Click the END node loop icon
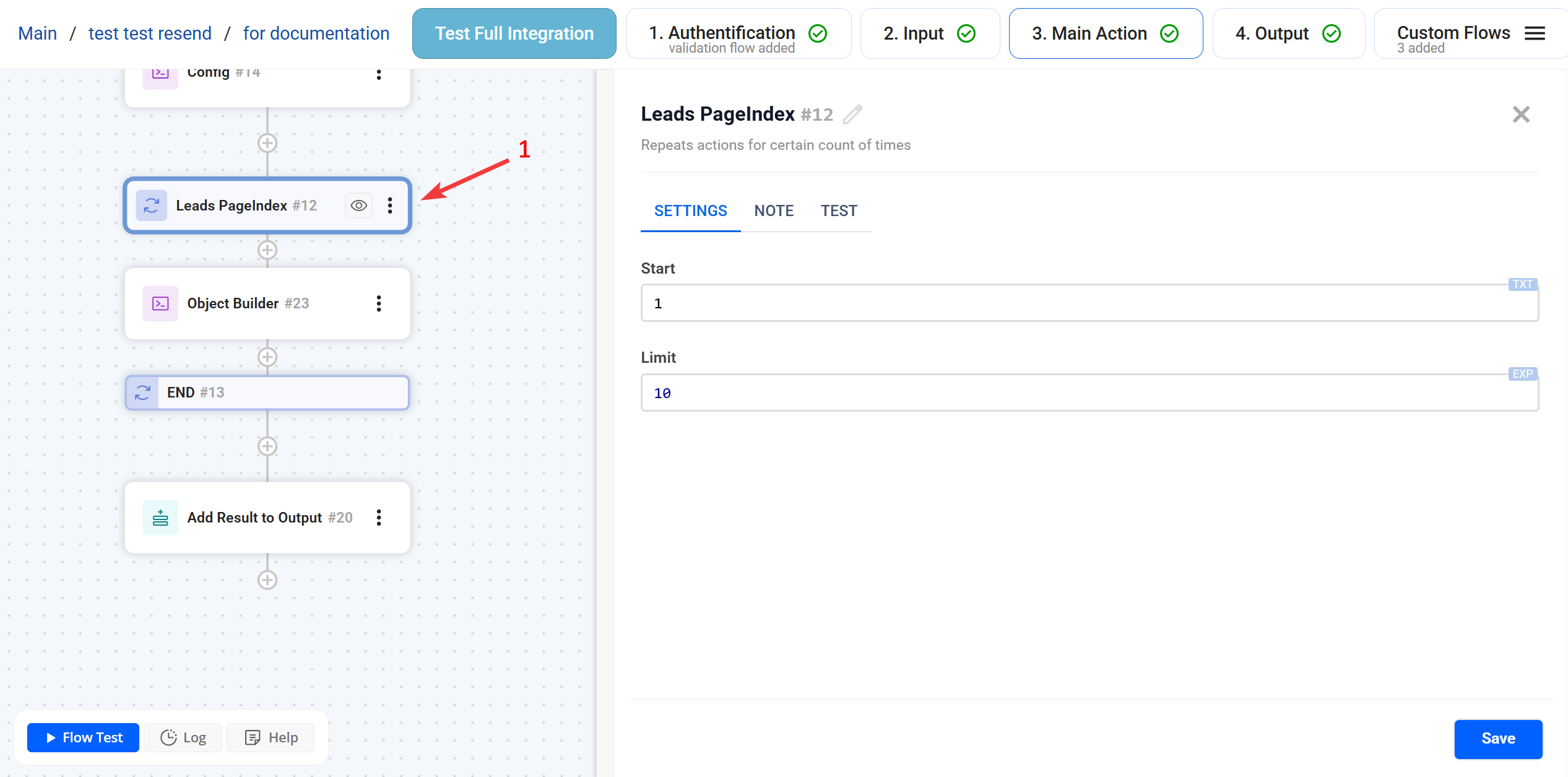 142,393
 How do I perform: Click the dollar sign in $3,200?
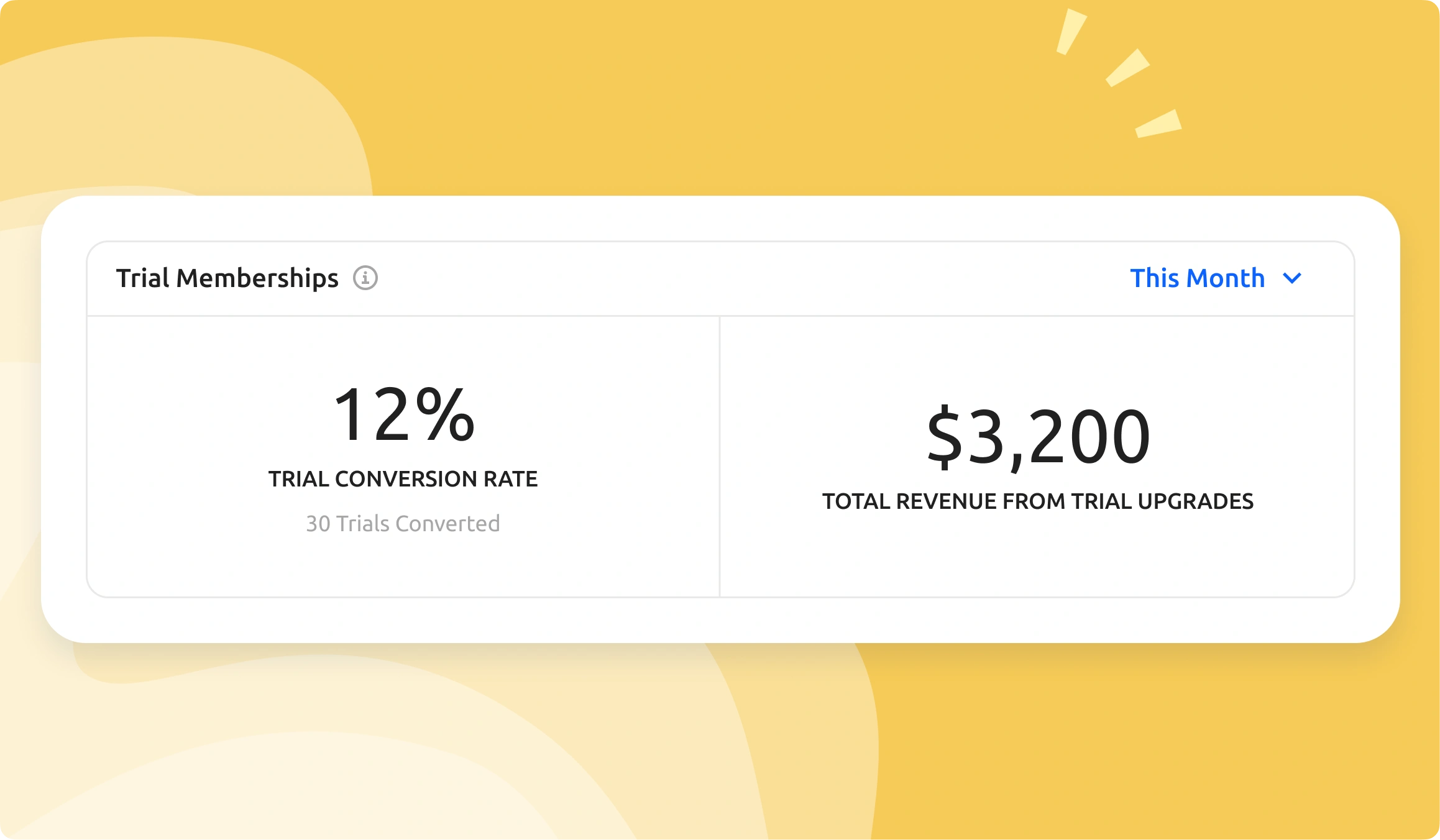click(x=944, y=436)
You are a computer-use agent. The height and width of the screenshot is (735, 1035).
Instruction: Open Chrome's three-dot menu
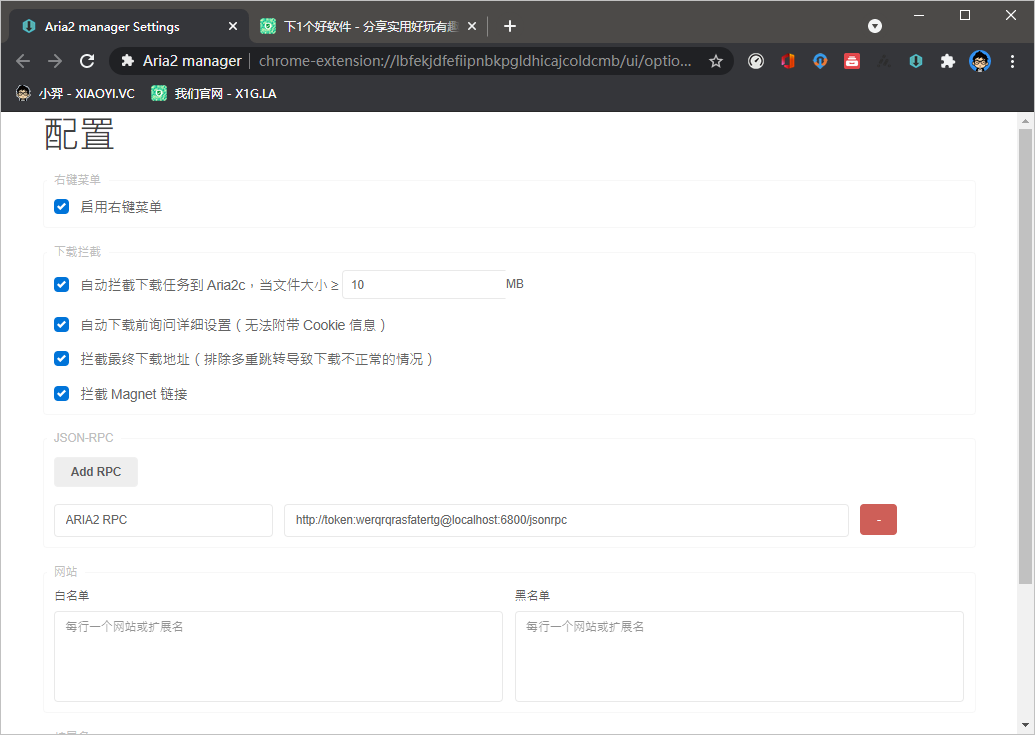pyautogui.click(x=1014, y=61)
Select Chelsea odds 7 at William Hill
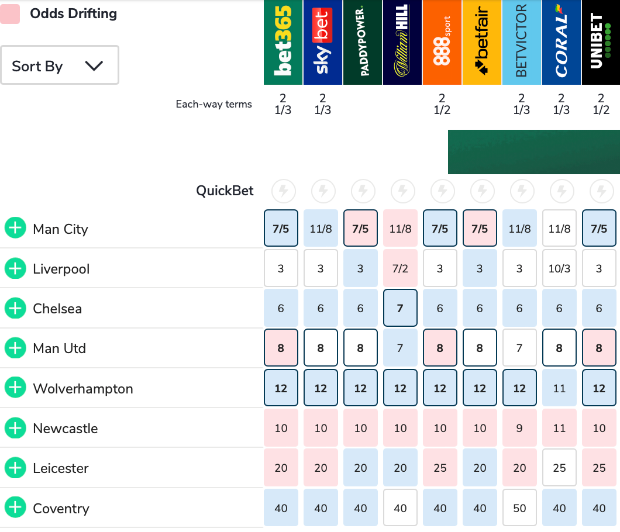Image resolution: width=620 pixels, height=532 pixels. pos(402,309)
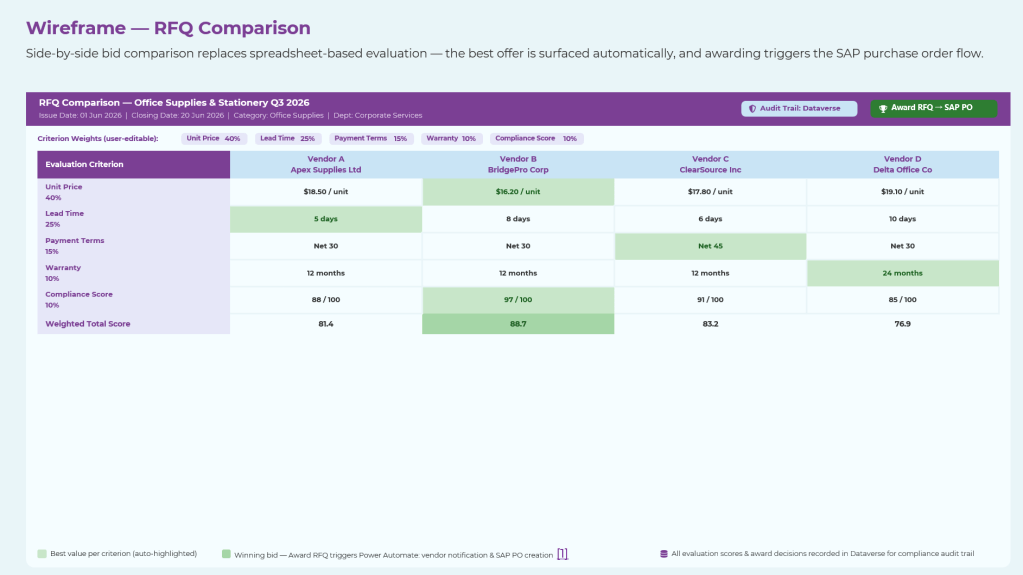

—————

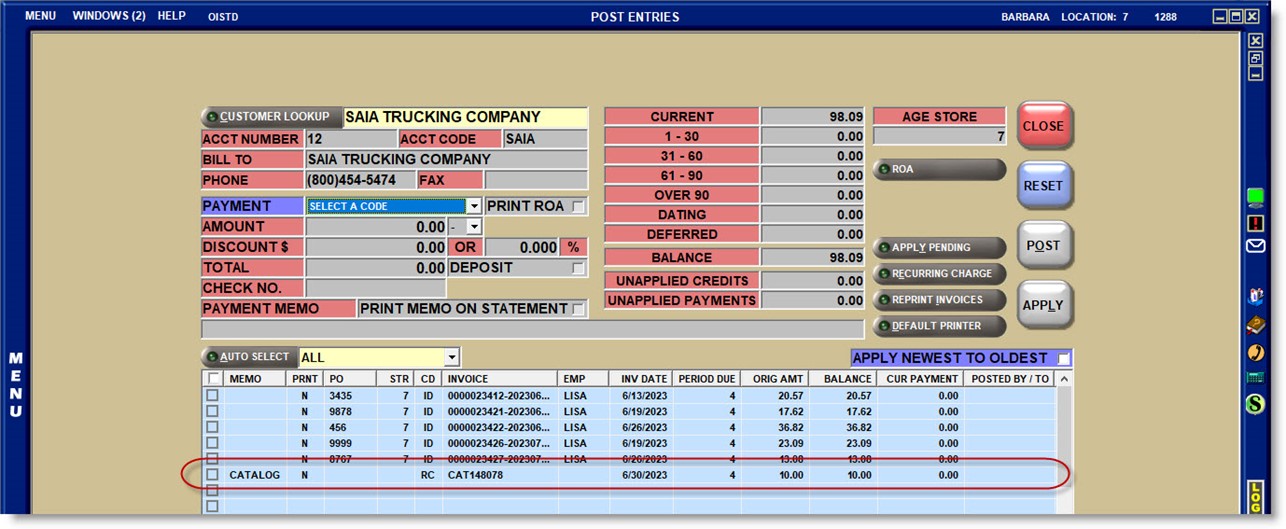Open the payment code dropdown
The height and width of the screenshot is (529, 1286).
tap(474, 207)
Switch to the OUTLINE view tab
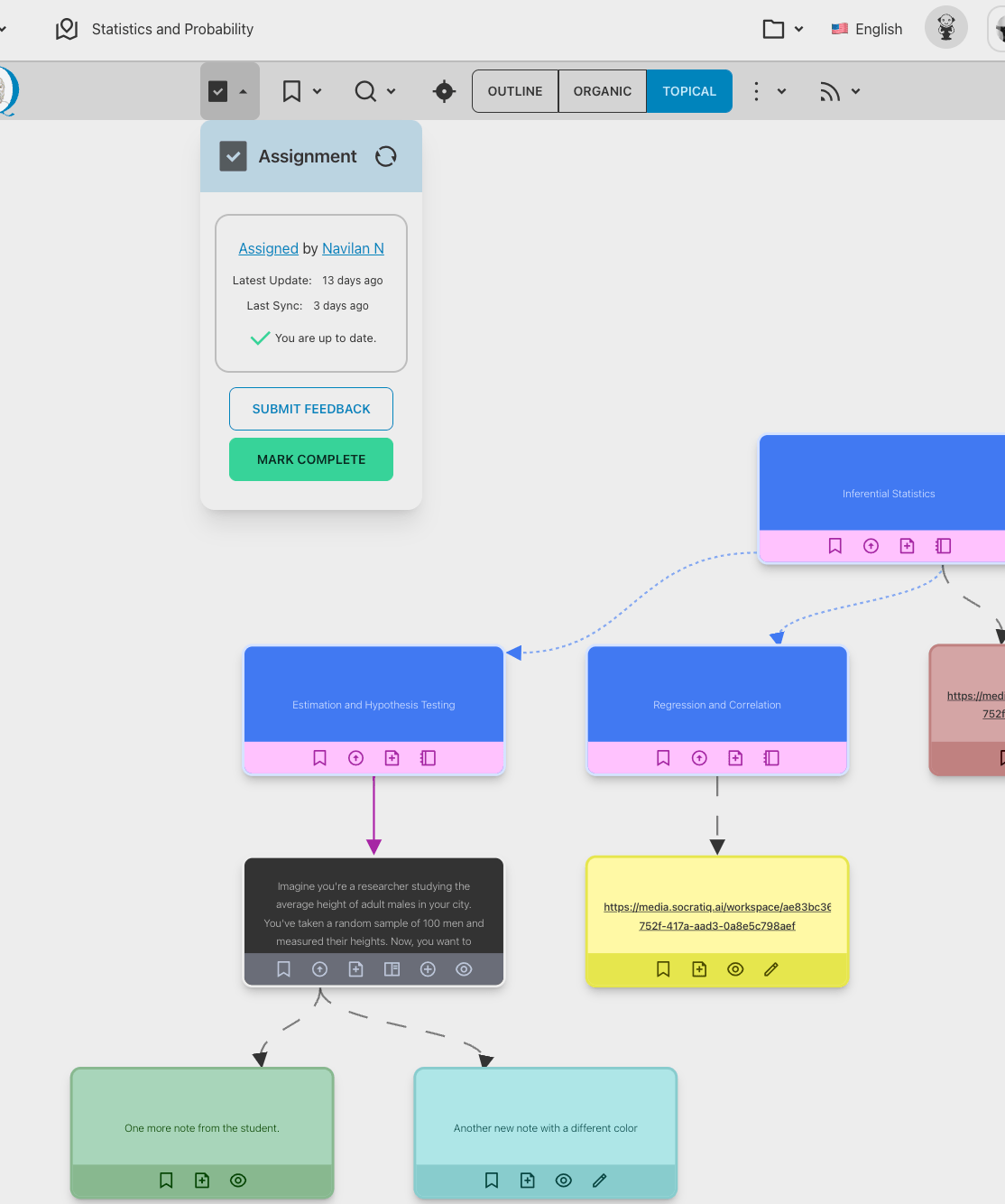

—————

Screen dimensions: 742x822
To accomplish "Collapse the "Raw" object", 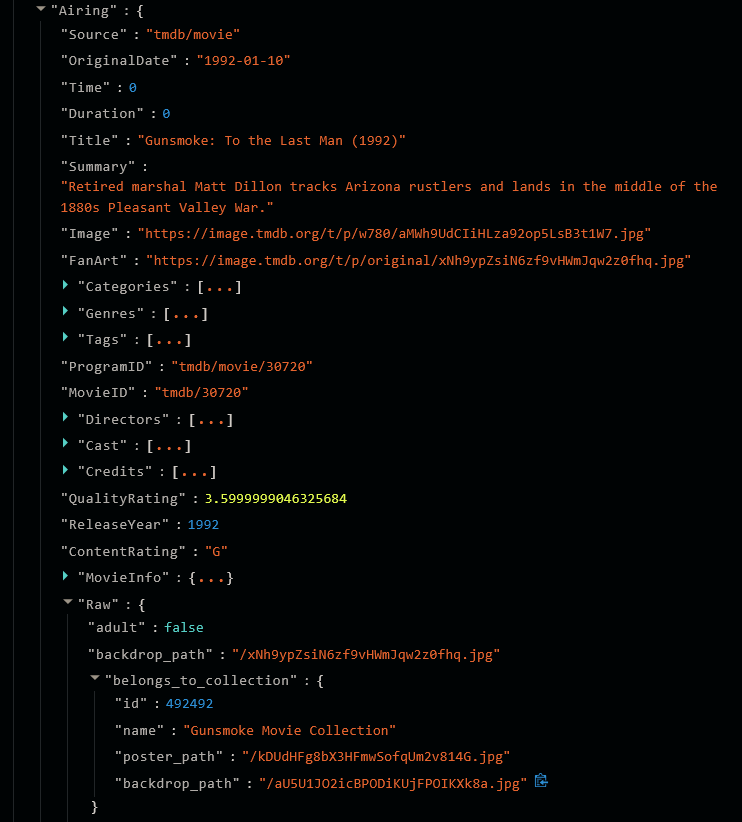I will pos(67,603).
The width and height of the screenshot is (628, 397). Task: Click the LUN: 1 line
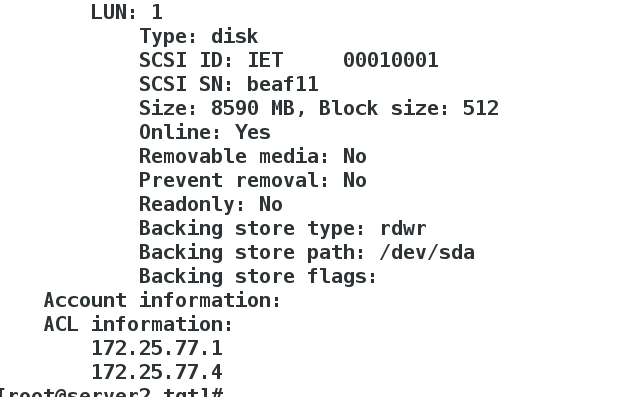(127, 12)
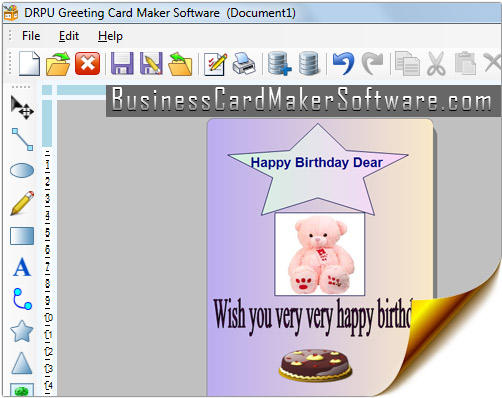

—————

**EXERCISE TASK:** Identify every line above that contains the word "screenshot", and copy each of those lines.

**TASK RESPONSE:**
You are a computer-use agent. The height and width of the screenshot is (735, 1035).
The height and width of the screenshot is (529, 1286).
The width and height of the screenshot is (628, 397). Task: Click the LUN: 1 line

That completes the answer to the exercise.